+++ LISTING +++
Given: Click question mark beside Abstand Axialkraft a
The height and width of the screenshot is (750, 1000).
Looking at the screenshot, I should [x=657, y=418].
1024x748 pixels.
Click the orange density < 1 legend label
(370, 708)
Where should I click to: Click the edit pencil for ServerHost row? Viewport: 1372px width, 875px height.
+++
+++ LISTING +++
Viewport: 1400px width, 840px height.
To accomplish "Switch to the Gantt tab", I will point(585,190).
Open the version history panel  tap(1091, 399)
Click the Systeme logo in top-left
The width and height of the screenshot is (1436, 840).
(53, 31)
+++
+++ LISTING +++
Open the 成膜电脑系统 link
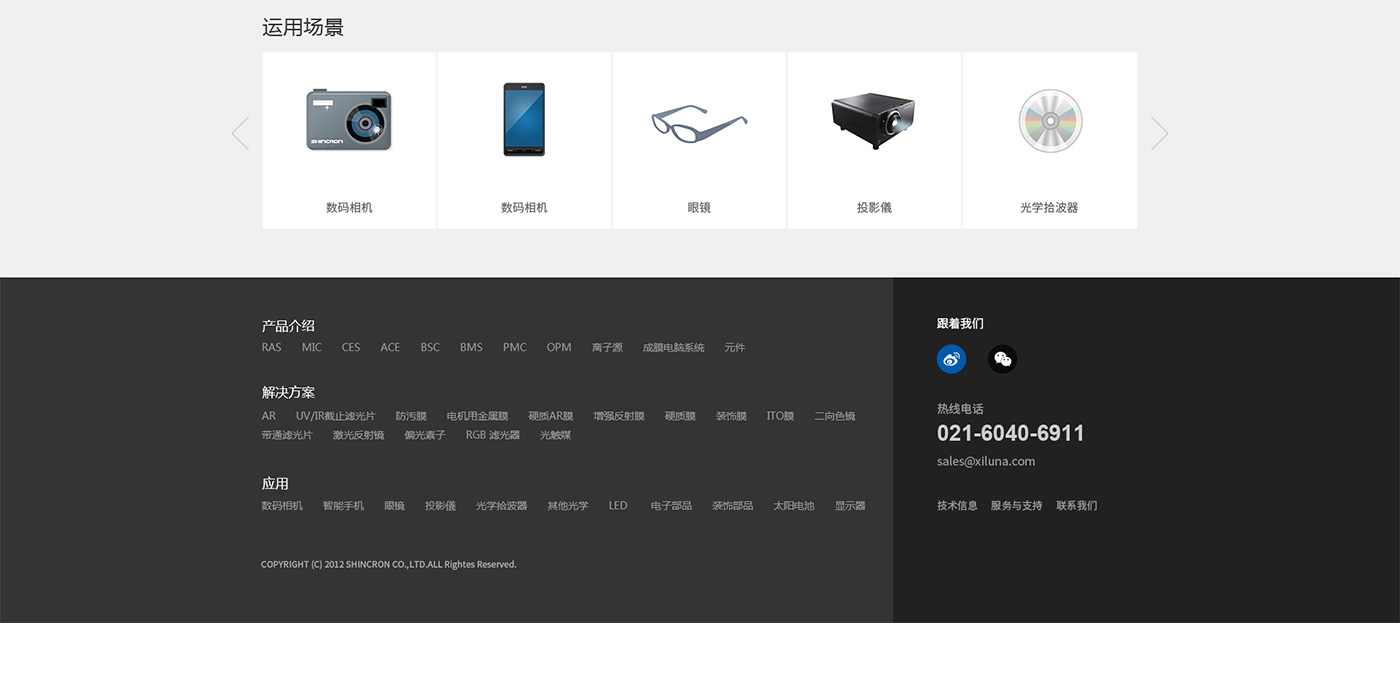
+++
§ TASK TO COMPLETE
Locate each line in the entries above that contains the word "should" and copy those lines.

§ TASK ANSWER
Looking at the screenshot, I should [x=657, y=418].
Where should I click to: Click the edit pencil for ServerHost row? Viewport: 1372px width, 875px height.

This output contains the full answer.